We have a problem with using soffice and also showing the initial docx file.

$cmd =’“C:\Program Files\LibreOffice\program\soffice.com” “-env:UserInstallation=file:///’ . str_replace(”\", “/”, $tempLibreOfficeProfile) . ‘" --headless --convert-to pdf --outdir "’ . str_replace("/", “\”, $FILESERVER) . “temp” . ‘" "’ . str_replace("/", “\”, $TmpFile) . ‘"’;

So any file I open with LibreOffice under my Windows machine, I get emoji instead of PT chars, the same goes for converting files and I didn’t find a solution.

Can you please help fix the encoding in LibreOffice or change it ?

I have uploaded a small screenshot of what LibreOffice Writer shows on screen

Screenshot 2022-01-18 at 13.58.48

What is “PT chars”? Googling doesn’t give some reasonable answer (is that about Portuguese?).

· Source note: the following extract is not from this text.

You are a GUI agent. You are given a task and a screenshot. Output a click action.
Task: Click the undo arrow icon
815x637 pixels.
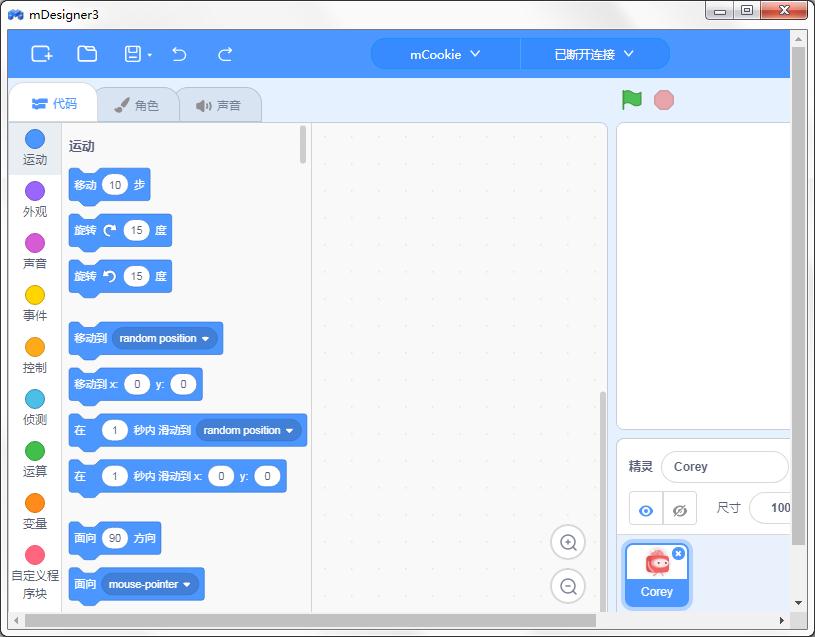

Attaching a sample source file would likely help much more than a screenshot.

Here is the document:

I am reffering the portugal characters which are wrongly shown in the document below under LibreOffice and also wronly converted when using soffice.com executable. The is a sample document as the final document has customer data.

_tmp.docx (25.9 KB)

I opened the source document in LO 7.2.5.2, and it showed exactly the same problem. So, it is about your file.

pt_sample

Further, here is what MS Word 2016 shows for that file:

It is obvious that the file itself is corrupt. And indeed, the word/document.xml contains non-UTF-8-encoded octets:

(note that the XML declaration of that file claims it’s UTF-8 <?xml version="1.0" encoding="UTF-8" standalone="yes"?>).

The document’s docProps/app.xml claims that the generating application was MS Word, but I actually doubt that…

Your original document has been damaged some time during its existence. Taking the example of “CONSTRUÃ>‡Ã)ƒO” and using Alt+X to access the encoding, I see that Ã>‡ is exactly 0xC3 0x87 which should display as Ç U+00C7 and Ã)ƒ is 0xC3 0x83 which should give à U+00C3

It is likely that at some stage, the UTF-8 encoding has been mistaken for some ISO-8859-x and badly transcoded. Does the document display correctly in Word?

I suppose you meant that Alt+X gave you U+00c3U+0087, which is not the same as 0xC3 0x87, the latter looking like some byte values, while the former being Unicode codepoints. The internal representation of the text (in the XML files) is four byte long: C3 83 C2 87, i.e. a UTF-8 sequence of ‘LATIN CAPITAL LETTER A WITH TILDE’ and ‘END OF SELECTED AREA’. I was wrong thinking that the XML is not correctly encoded; yet, the second character looks wrong. Possibly it was some wrong Win12xx->UTF-8 conversion at some stage (using Win12xx byte values as Unicode codepoints?)…

Yes, I over-simplified assuming OP is not a computer techie. The byte value has been turned into a Unicode char which is in turn encoded in UTF-8. In short, a real mess.